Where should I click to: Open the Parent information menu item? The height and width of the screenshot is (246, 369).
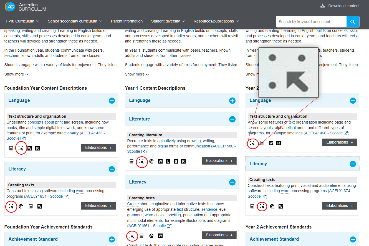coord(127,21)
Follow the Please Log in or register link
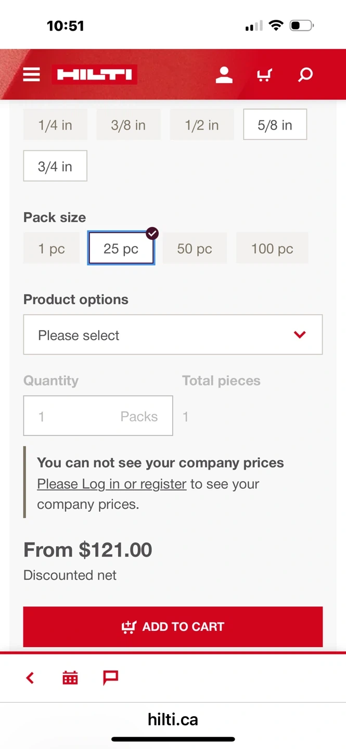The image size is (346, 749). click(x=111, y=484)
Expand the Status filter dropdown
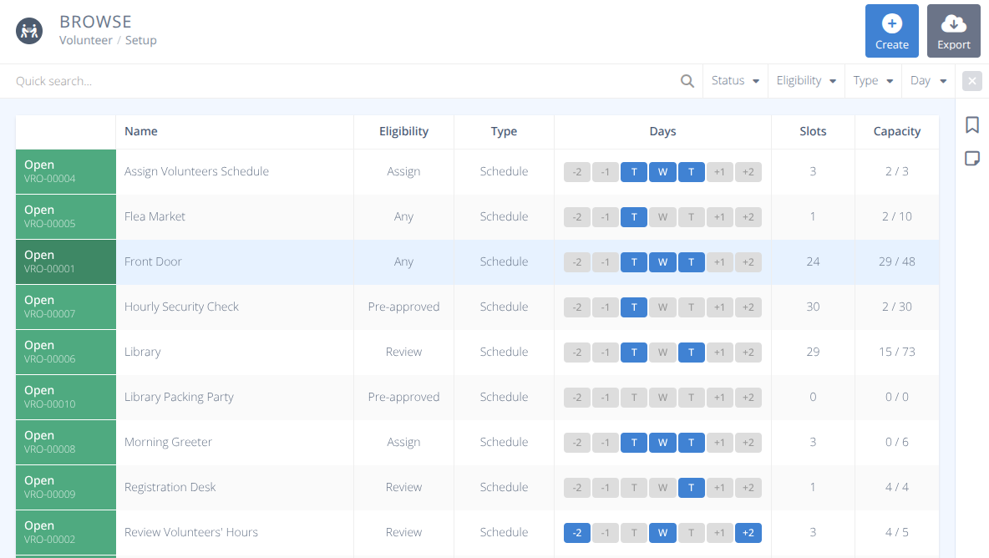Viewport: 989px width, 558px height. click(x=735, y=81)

──────────────────────────────

◆ Action item ◆
From the line containing "Follow the Please Log in or register link" through the last line of the listing, inclusive, transcribe every line exactly and nothing else; the pictures stay out.

◆ Final answer ◆
Follow the Please Log in or register link
The image size is (346, 749). click(x=111, y=484)
Expand the Status filter dropdown
Viewport: 989px width, 558px height. click(x=735, y=81)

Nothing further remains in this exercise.